Der Stadtrat hat am Dienstagabend mit großer Mehrheit von CDU, SPD, Linke und Teilen der Grünen die „Anordnung der sofortigen Vollziehung“ der schrittweisen Auflösung der Heinrich-Kölver-Schule (HKS) beschlossen. Es gab zwölf Nein-Stimmen und drei Enthaltungen. Dabei geht es um die Umsetzung der entsprechenden Ratsentscheidungen vom Oktober 2013 sowie Februar 2014. Die Anordnung soll nun verhindern, dass Verfahren am Verwaltungsgericht Düsseldorf eine aufschiebende Wirkung entfalten.

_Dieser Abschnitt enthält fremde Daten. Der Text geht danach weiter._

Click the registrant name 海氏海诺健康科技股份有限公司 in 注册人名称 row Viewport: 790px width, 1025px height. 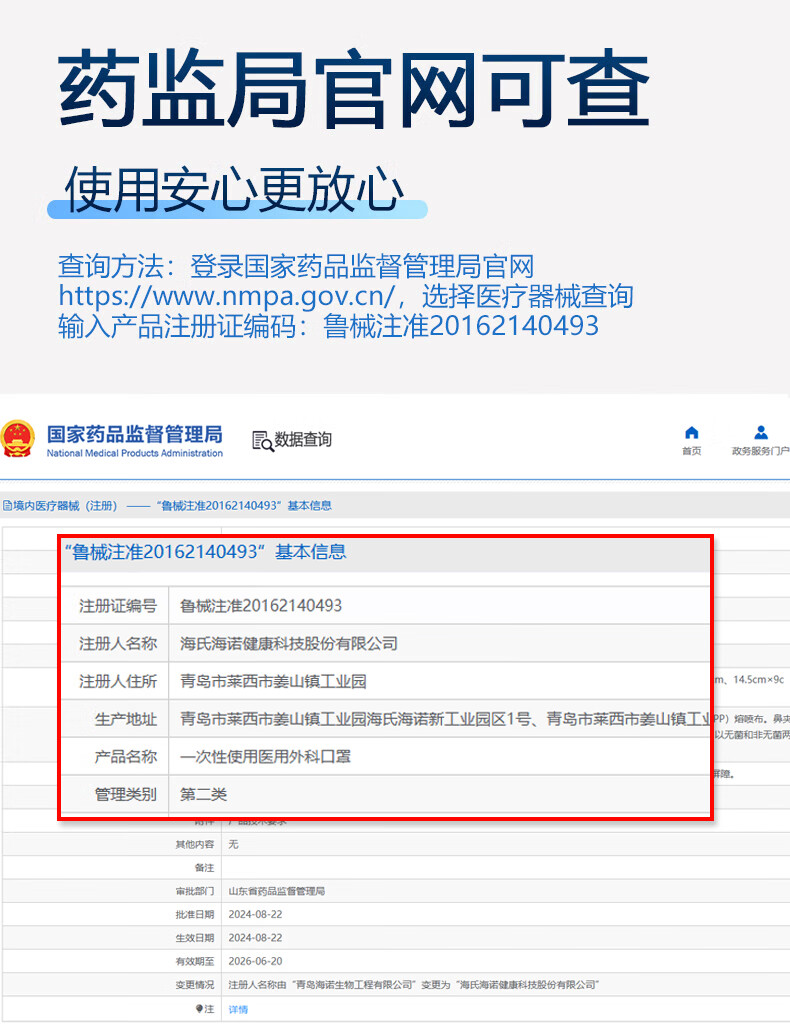click(x=289, y=643)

Wie die Juristin der Stadt, Tanja Goldner, in der öffentlichen Sitzung, in der es bei diesem Punkt um juristische Finessen ging, erläuterte, handelt es sich einerseits um eine „normale Anfechtungsklage“, die moniere, dass die Ratsbeschlüsse rechtswidrig gewesen seien, da jeweils öffentliche und private Belange nicht gerecht gegeneinander abgewogen worden seien. Zudem, so Goldner weiter, werde noch ein Eilverfahren angestrengt. Und zwar mit dem Ziel der Feststellung, dass die Klage eine aufschiebende Wirkung habe.